Copy the forum thread below on collecting tank water from a lead-flashed roof in full, with no changes.

__Document excerpt__
################

# Forum Home Renovation Water Saving Garden Ideas  Tank water off lead flashed roof

## Compleat Amateu

G'day all 
Thinking of installing a water tank, primarily to top up the swimming pool. (if plants need watering, they die and get replaced by ones that don't). 
However, I have carefully re-flashed the roof using lead to replace the sh*t flashings that were there. So can you finish lead flashings in such a way a to make them OK for pools? Not to drink, just to swim in? Paint? Ormonoid? 
Thanks

----------


## barney118

?? Avoid lead at the best of times. Use Aluminium? Colorbond? what sort of roof is it? If its steel then you will have corrosions probs sooner than you know.

----------


## Compleat Amateu

Nahhh, tile roof, lead is definitely the way to go given the roof structure.  The first flashings installed were Alcor, just crap, so in the process of replacing them, only about 150 to go!

################

__Raw data__

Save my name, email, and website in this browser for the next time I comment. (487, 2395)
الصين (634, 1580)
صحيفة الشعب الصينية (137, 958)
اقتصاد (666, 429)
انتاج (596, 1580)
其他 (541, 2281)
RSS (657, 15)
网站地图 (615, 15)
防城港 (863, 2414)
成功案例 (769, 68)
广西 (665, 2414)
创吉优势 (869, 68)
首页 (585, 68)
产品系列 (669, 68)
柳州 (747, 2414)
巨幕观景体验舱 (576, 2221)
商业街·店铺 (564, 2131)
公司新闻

################

__Final answer__
# Forum Home Renovation Water Saving Garden Ideas  Tank water off lead flashed roof

## Compleat Amateu

G'day all 
Thinking of installing a water tank, primarily to top up the swimming pool. (if plants need watering, they die and get replaced by ones that don't). 
However, I have carefully re-flashed the roof using lead to replace the sh*t flashings that were there. So can you finish lead flashings in such a way a to make them OK for pools? Not to drink, just to swim in? Paint? Ormonoid? 
Thanks

----------


## barney118

?? Avoid lead at the best of times. Use Aluminium? Colorbond? what sort of roof is it? If its steel then you will have corrosions probs sooner than you know.

----------


## Compleat Amateu

Nahhh, tile roof, lead is definitely the way to go given the roof structure.  The first flashings installed were Alcor, just crap, so in the process of replacing them, only about 150 to go!